現地に行くと「ここを売って欲しいな〜!」と思う土地も結構放置されている(ように見える)。

周りで「使いたいなら自由に使ってもらっていい土地あるんだよね」みたいな話を聞くこともあったりすると思うんですが、そういう感じなのでしょうね。

買った物件の魅力

場所は、北陸新幹線で軽井沢の隣駅、佐久平駅から40分程度。東京から佐久平は新幹線なら1時間ちょいなので、合計でも2時間弱で移動ができ、車でも東京から2時間半程度でいけそうなところ。
東京からなら下仁田のあたりを通る。
物件の地目は山林で、傾斜しているところも多いものの、現地を見てみると接道している付近は平坦なところもそれなりにあって。高原で空気が美味しく、夜は星も綺麗に見えそうなところが気に入りました。
近くに荒船山というのが見えるのですが、特徴的な形がカッコいい。これに惚れたと言ってもよいかもしれないです。

内山牧場キャンプ場というのも近くにあるのですが、ここの眺望もなかなかのもの。大コスモス園とか周辺の山々への登山とか、カメラ片手に散歩なんかも楽しめそう。
自分は山もたまに登るので、荒船山にも登りに行きたいな。妙義山への拠点にも良いかもしれない。

ちなみに、山荘あらふねの宿泊施設は今年までで終了予定だと不動産屋に聞きました。どこにも書いていないので真偽は不明。
→追記:上記サイトにも終了の旨が記載されました。

標高が高いので冬は雪が降りますが、通行止めになることは少ない様子。佐久市は晴天率が高い土地柄のようです。

キャンプ場は冬は閉鎖しているよう。環境は厳しいけれど、雪景色が楽しめるのもある意味では魅力で、いつかやってみたかった雪中キャンプも自分の土地なら試せるかな。

別荘地内は草刈りなど比較的よく管理されている印象で、所々で小屋やウッドデッキなどを作っている似た趣向の方々がいらしたのも親近感を覚えた1つ。佐久平駅前にはイオンモールがあったり、ベイシアやカインズもあるのでDIYにも困らなそう。下仁田にはコメリもある。
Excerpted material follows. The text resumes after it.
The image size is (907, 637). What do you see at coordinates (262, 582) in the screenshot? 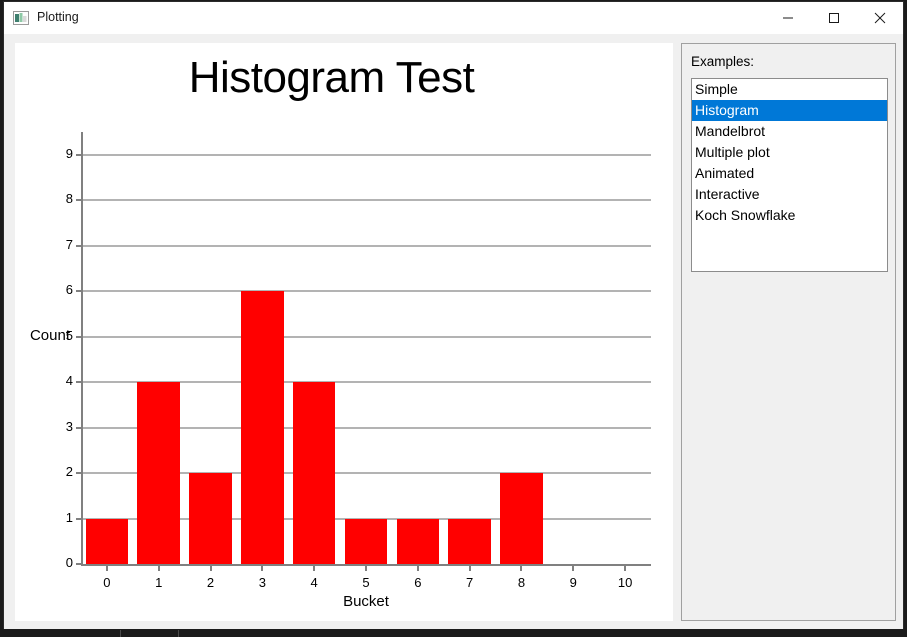
I see `x-tick-label: 3` at bounding box center [262, 582].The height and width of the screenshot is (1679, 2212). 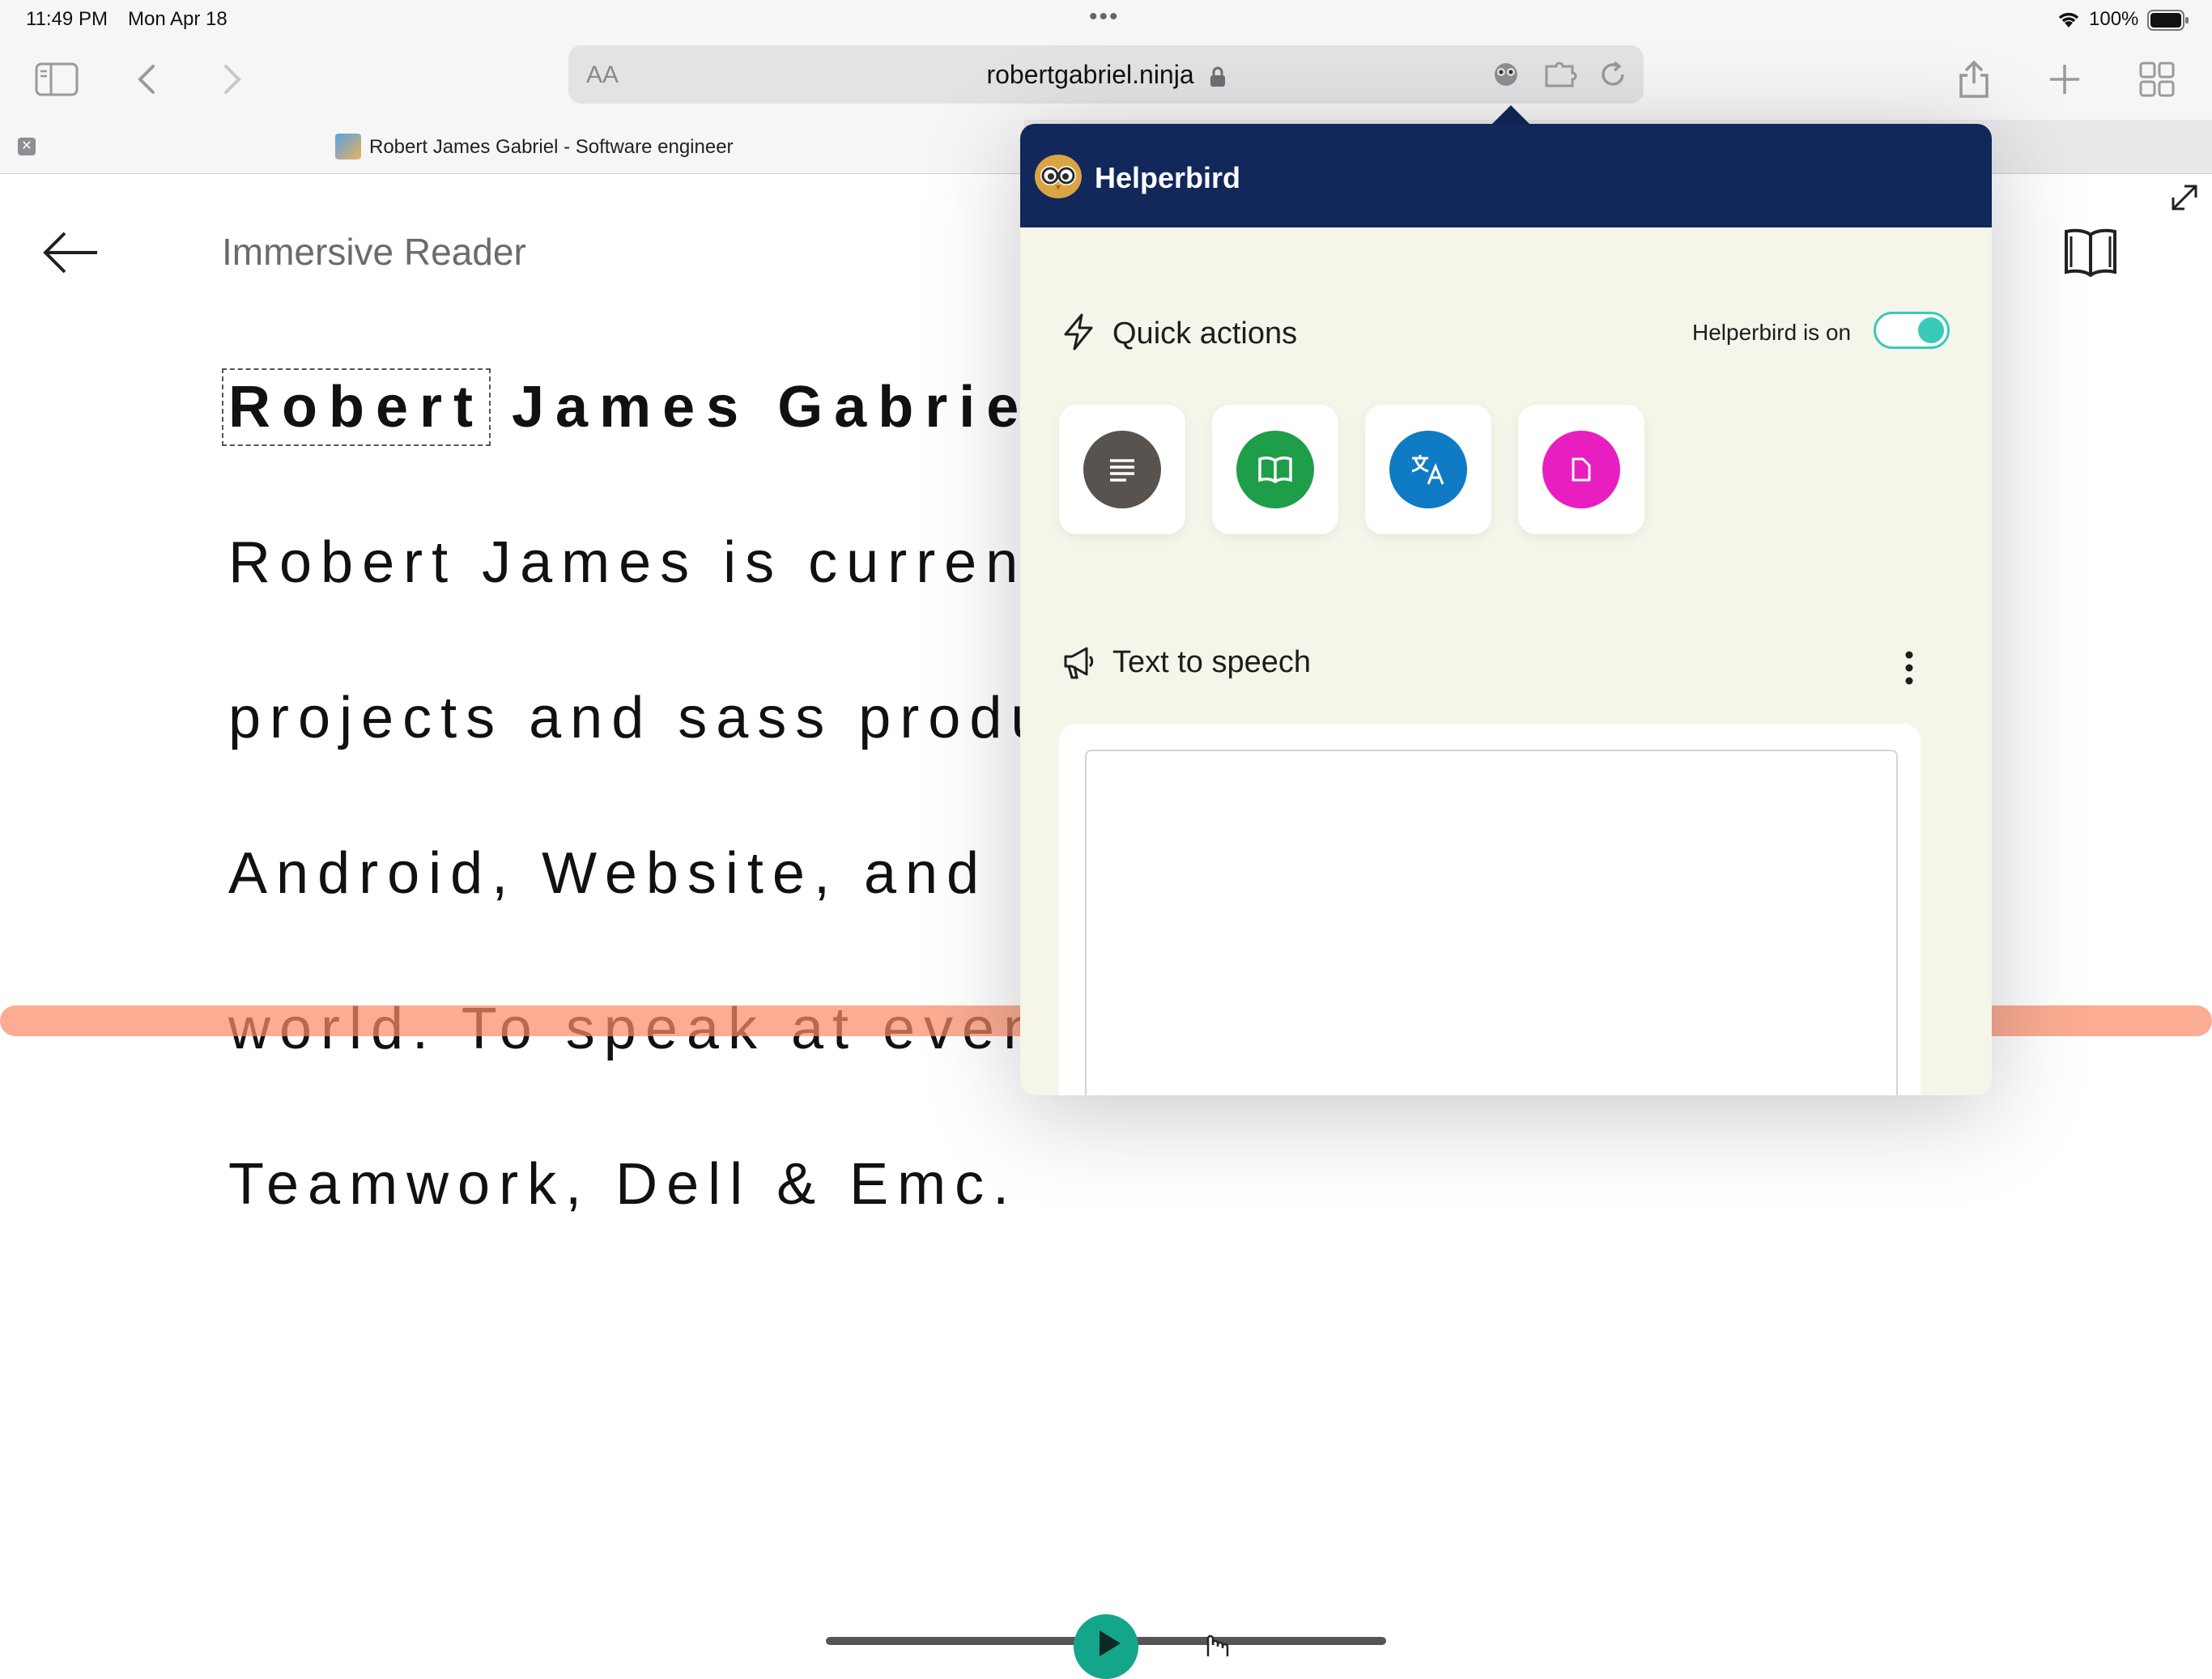 I want to click on tab-favicon-icon, so click(x=348, y=146).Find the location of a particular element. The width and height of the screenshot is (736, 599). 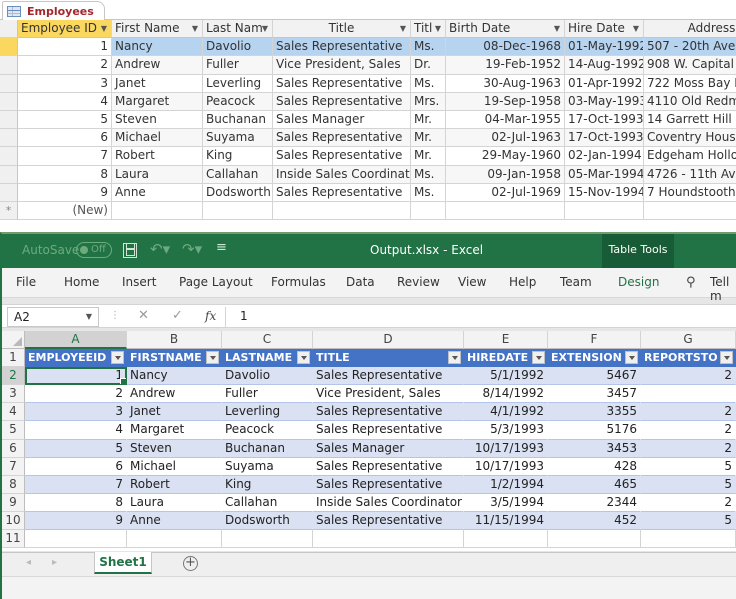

そんなこんなで、車もろくに運転できないのに、勇み足で申込んでしまったのでした。
まずは運転に慣れて現地まで苦なく行けるようにならなければ。

最後に、少し小難しく考えたこともあります。
それは現代の都市生活って快適なのだけれど、持続可能な生活か?と言われると違和感があることも多いですよね。サービス過剰なものってないかな、自分の生活に必要不可欠なものはなんだろう、ってことを、少し立ち止まって考えてみたい、感じてみたいと思いました。

そういう意味では何も無い土地からのスタートで良いし、寒さが厳しいのも悪くない。
今回のこれはただの趣味でなく、自分が思考を深めるための環境投資だと。

と、自分への言い訳を多分に含んでいるですが(笑)、これからどう活用していくか、のんびりと考えていきます。